ARTICLE:
## START

As another financial year ends, the underperformance of Australian equities continues. The last six months has seen quite severe ASX200 underperformance of global markets. I think this will continue in FY18.
One key reason is we can find genuinely better earnings growth outside of Australia, particularly in the Eurozone and Hong Kong. We can also find faster GDP growth and less regulatory risk outside of Australia. We can find all this for lower forward P/Es than are broadly available in Australia.
I am not anti-Australia, far from it, my AIM Global High Conviction Fund picks the best of Australian equities and the best of global equities. This combination of great domestic and global stocks is driving our returns well above what the ASX200 has delivered over the two years we have been running the fund. We are also well ahead of the MSCI World Equity Index.
While I understand what drives Australia SMSF home bias, I am of the view, as I have repeatedly written in these notes, that you have to lose some of that home bias to generate the best returns available.
According to available data, SMSFs have very minimal exposure to global equities. That will continue to be a mistake in asset allocation terms.
Yes, collecting big fully franked dividends inside a SMSF structure is attractive from an income perspective, but you simply aren’t generating any capital growth. If you want capital growth, you need earnings growth and most large fully franked domestic dividend payers have very little earnings growth. In fact, many have negative earnings risks as we enter FY18. This again reaffirms my view of Australia for income, rest of world for growth.
My advice to anyone who asks me is, SMSF’s should NOT be reinvesting the fully franked dividends they receive from Australian in Australian equities. They should be diversifying into global growth equities. I believe this is the right strategy that will see SMSFs increase exposure to global growth themes while still holding their beloved Australian dividend streams.
If you continue to reinvest dividends in Australian high fully franked dividend stocks, you are basically INCREASING your exposure to the highest Australian property prices ever at the lowest interest rates ever. That isn’t a good idea.
The major ASX200 dividend payers are very leveraged to all things housing: whether they lend over houses or sell consumer goods to households. We are strongly of the view that house prices have peaked and consumer spending is weakening due to a household cash flow squeeze.
Of all the economies that we look at globally, Australia concerns us the most in FY18. We are coming into a housing and consumer downturn with households and government heavily indebted.
Household and government balance sheets are stretched, coming into a slowdown: that is NOT a good place to start.

## END

RECORDED DATA:
## START

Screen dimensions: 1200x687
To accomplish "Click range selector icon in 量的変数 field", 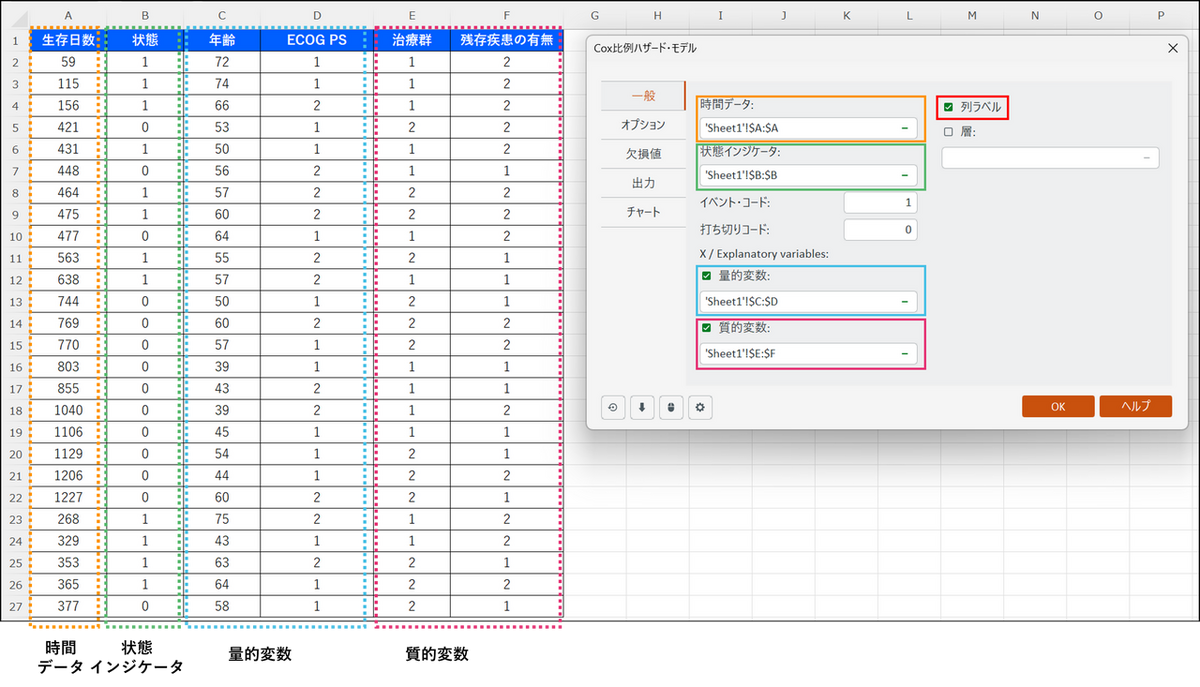I will click(904, 301).
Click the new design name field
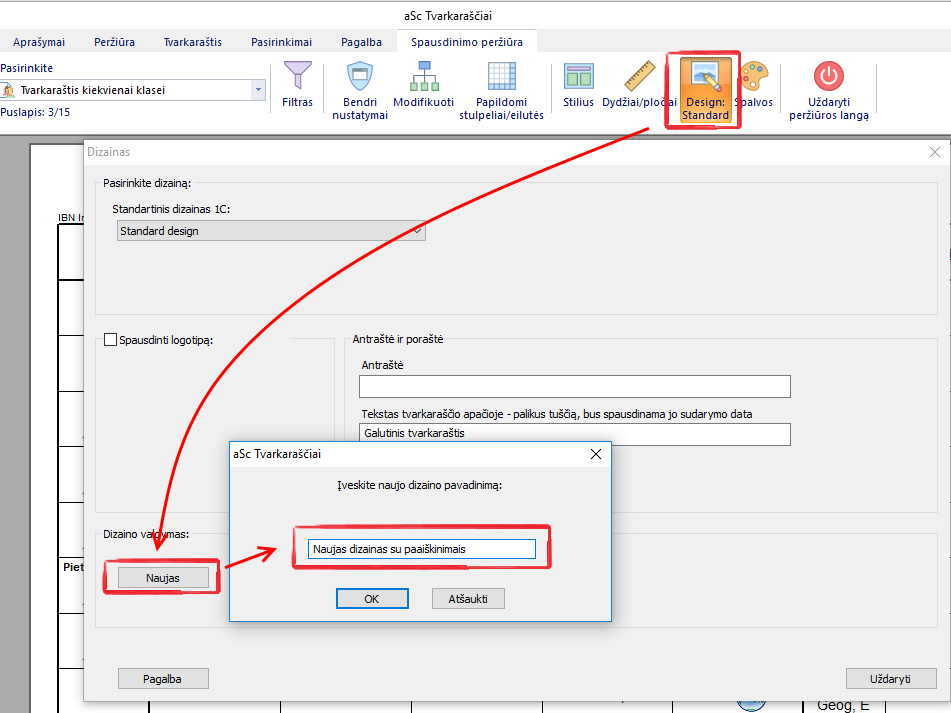The height and width of the screenshot is (713, 951). (x=421, y=549)
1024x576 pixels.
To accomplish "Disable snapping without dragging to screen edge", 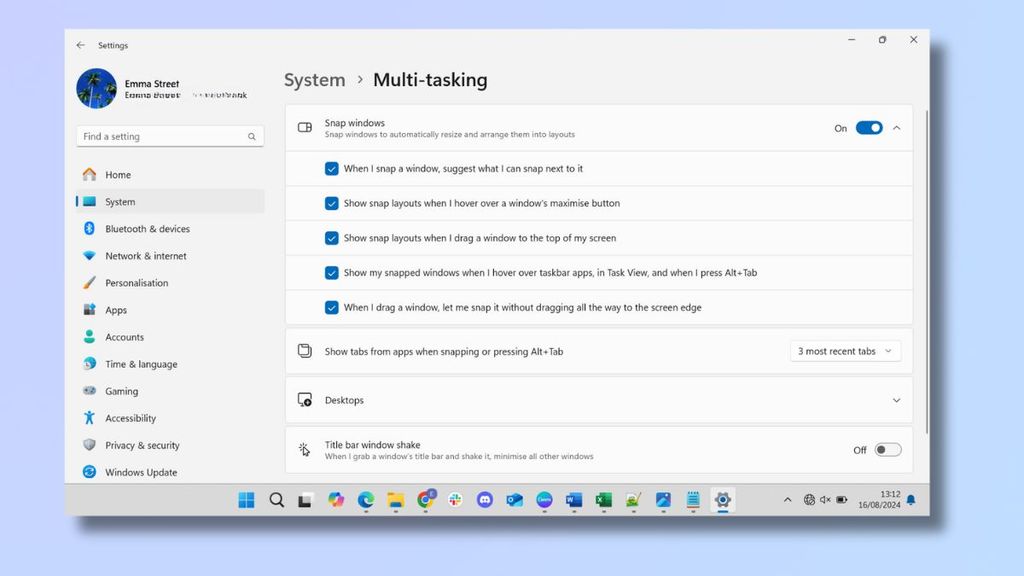I will pyautogui.click(x=332, y=307).
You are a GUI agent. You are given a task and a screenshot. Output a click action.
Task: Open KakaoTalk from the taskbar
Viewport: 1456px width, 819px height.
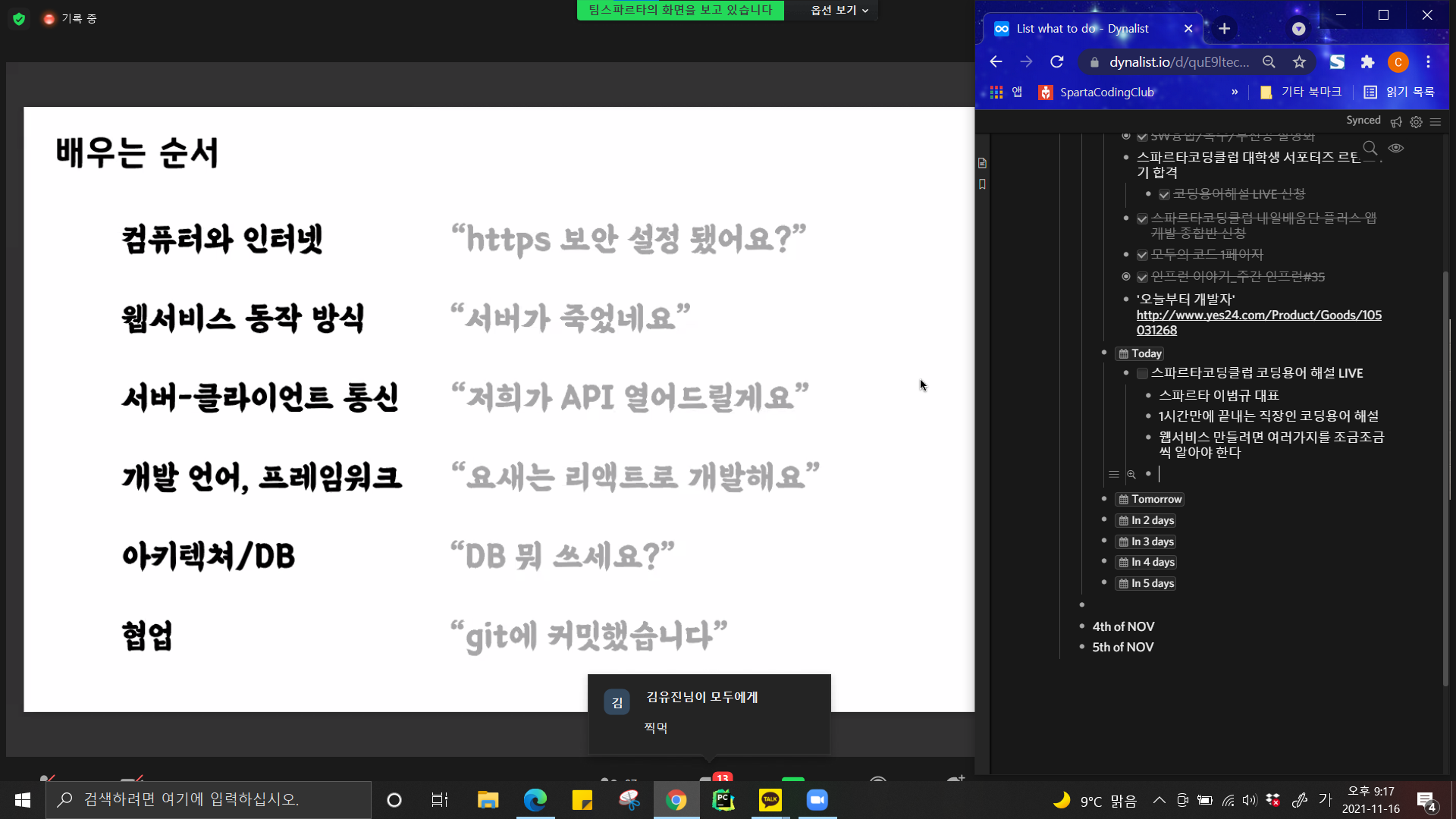[770, 800]
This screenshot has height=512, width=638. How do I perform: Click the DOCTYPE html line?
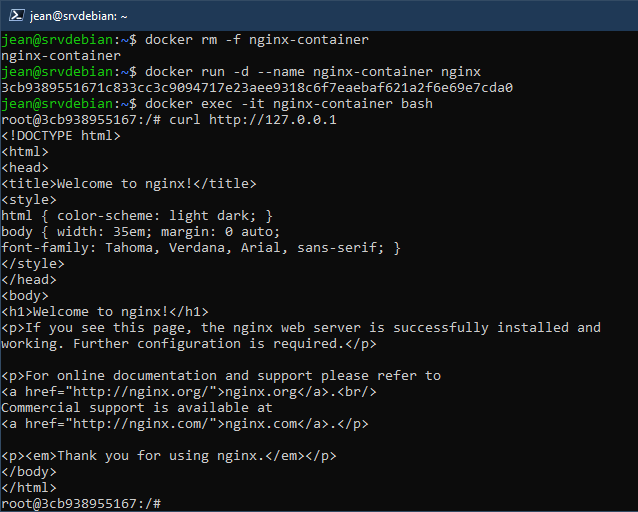click(61, 136)
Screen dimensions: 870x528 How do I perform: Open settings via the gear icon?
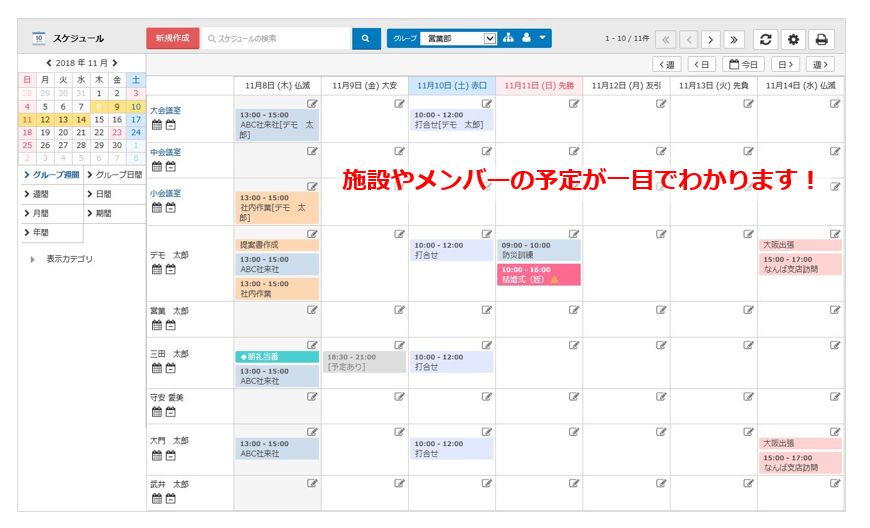[793, 39]
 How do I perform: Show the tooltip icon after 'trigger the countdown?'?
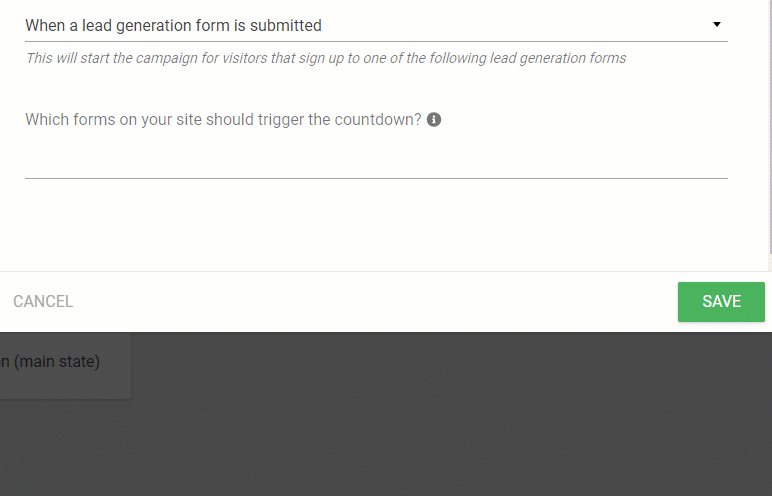(434, 119)
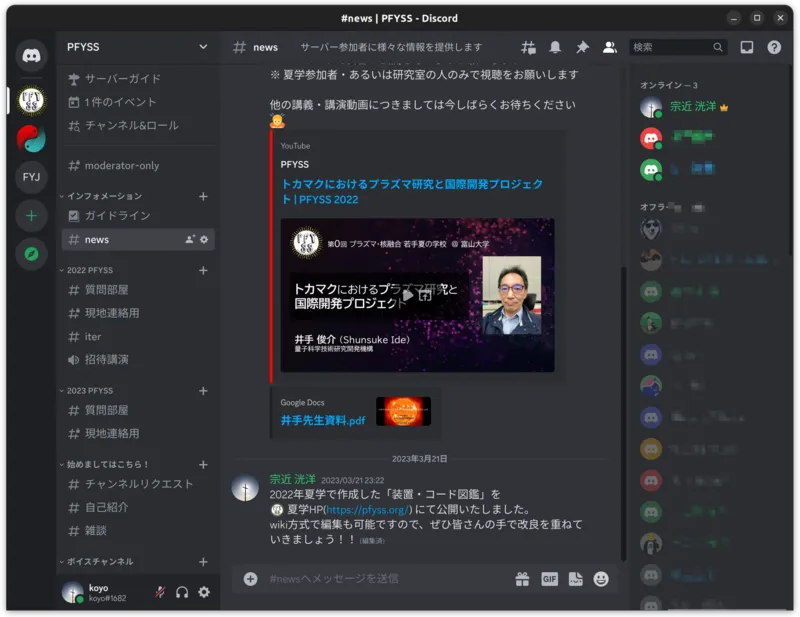Open the emoji picker in the message bar
Viewport: 800px width, 617px height.
tap(601, 578)
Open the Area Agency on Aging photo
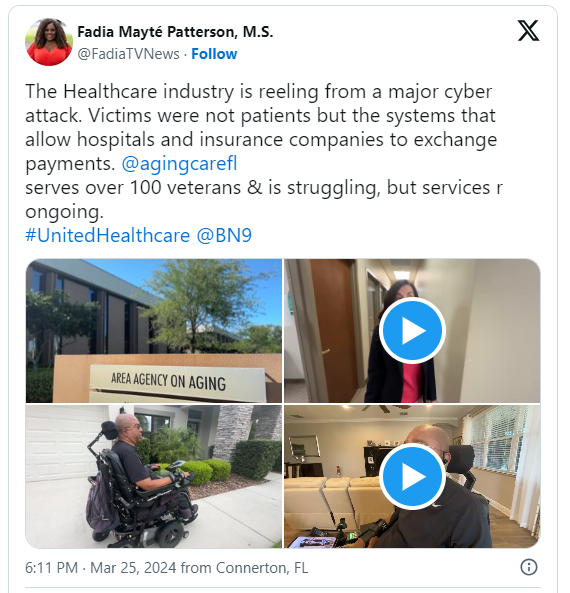 click(x=154, y=331)
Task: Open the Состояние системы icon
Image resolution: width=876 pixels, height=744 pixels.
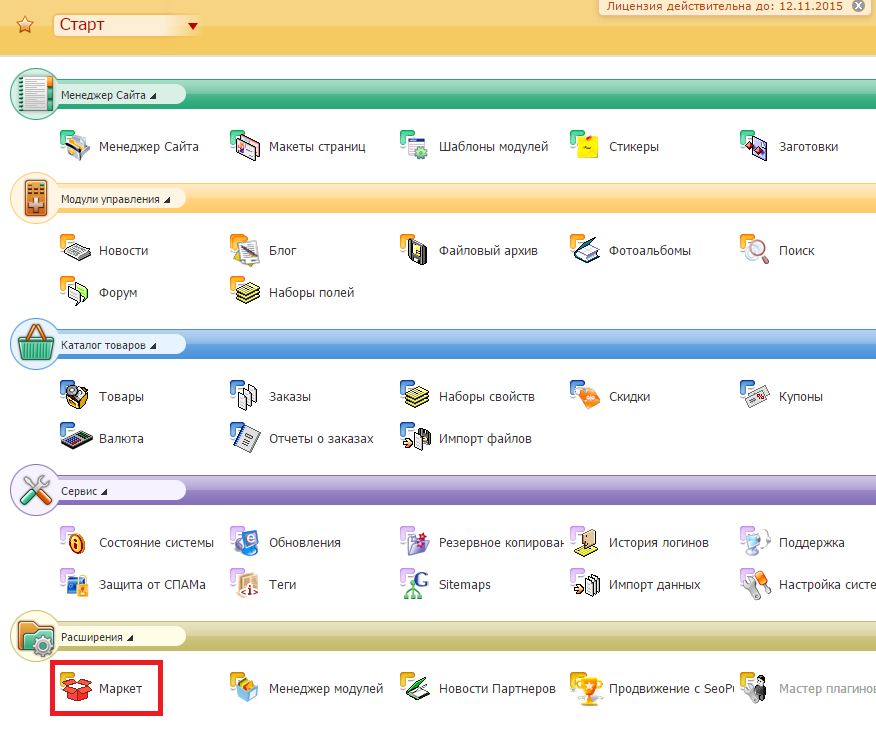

## END

THE PROBLEM:
According to the article on Australian equities, in which two places can better earnings growth be found outside Australia? The lines are separate material with no tie to the article.

FINAL RESULT:
The Eurozone and Hong Kong.